Kursumuza trafikte uzman olmuş deneyimli hocalar geliyordu. Kurs boyunca bize uzun deneyimler sonucu kazandıkları bilgileri ve trafiğin felsefesini aktardılar. Araç kullanmanın basit bir çalışma ile öğrenilebileceğini ancak usta bir sürücü olmanın zor olduğunu söylerlerdi. Bunu anlatmak için şu örneği verirlerdi:
“Şehirler arası otobüs kullanan şoförlerin acemi oldukları söylenemez. Ancak çok sayıda ölümlü otobüs kaza haberlerini gazetelerde okumaktayız ve televizyonlarda görmekteyiz. Bu nedenle iyi bir sürücü olmak, ancak kaza yapmamak için ne tür önlemler alınacağını bilmek ve sezmekten geçer.” diyerek bizi uyarırlardı. Yine hocalarımızdan biri, “Araba kullanmada direksiyon hakimiyeti, ancak on beş bin km yol yapıldıktan sonra kazanılabilir.” demişti.

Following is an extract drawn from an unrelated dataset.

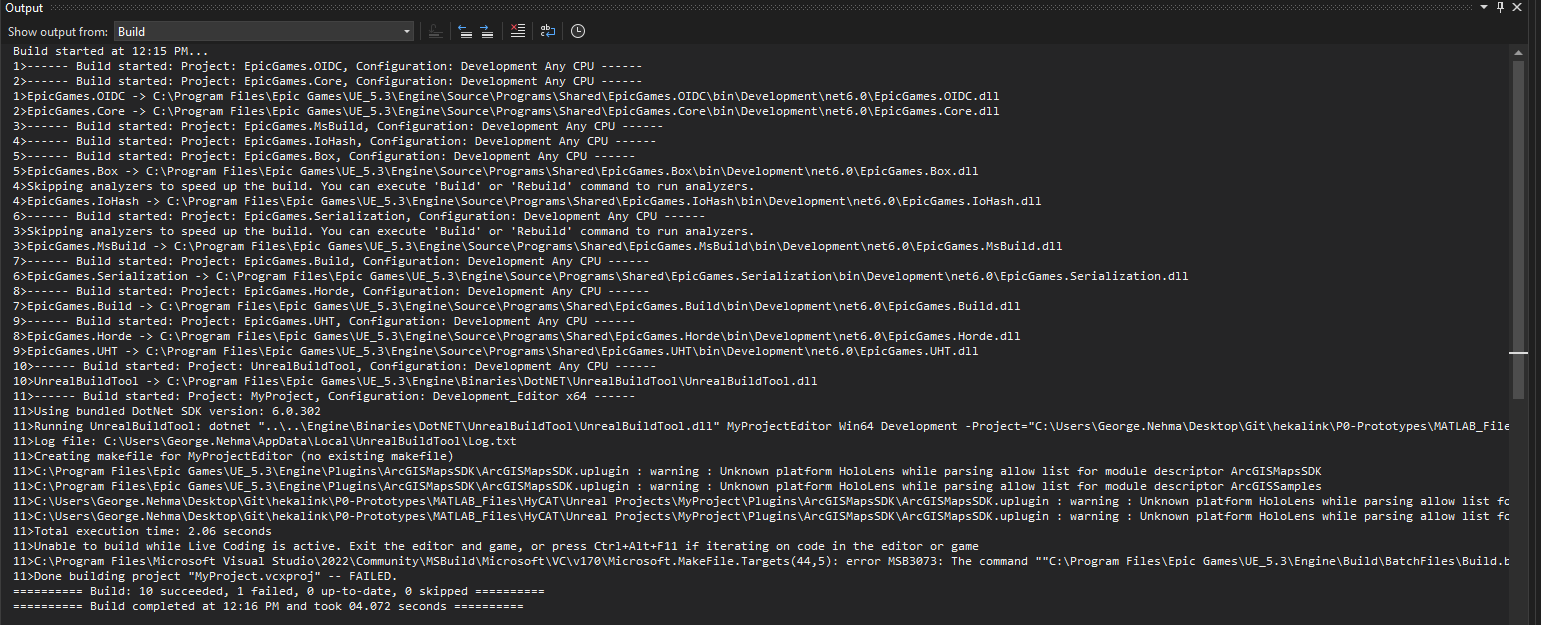This screenshot has width=1541, height=625.
Task: Select the failing MSB3073 error line
Action: pos(600,561)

Bu kursa büyük önem vererek ve hiçbir dersi kaçırmadan sonuna kadar devam ettim. Pratik yapmak için kullanılan saha da yine bizim lojmanlara yakın hukukçular sitesinin yakınındaki bir boş arsa idi. Bu arsada kurs hocalarımızın gözetiminde sürüşler yaptık. Kurs sonuna doğru bizi şehir trafiğinin içine sokup çalışma yaptırmışlardı. Şehir trafiğine girildiğinde oldukça heyecanlanmıştım.
Kurs bittikten sonra yapılan teorik ve uygulamalı sınavları kazanarak ehliyeti almaya hak kazanmıştım. Fakat asıl önemli olan trafiğe çıkarken kişinin kendi kendine vermesi gereken özgüven ehliyeti idi. Onu nasıl kazanacaktım?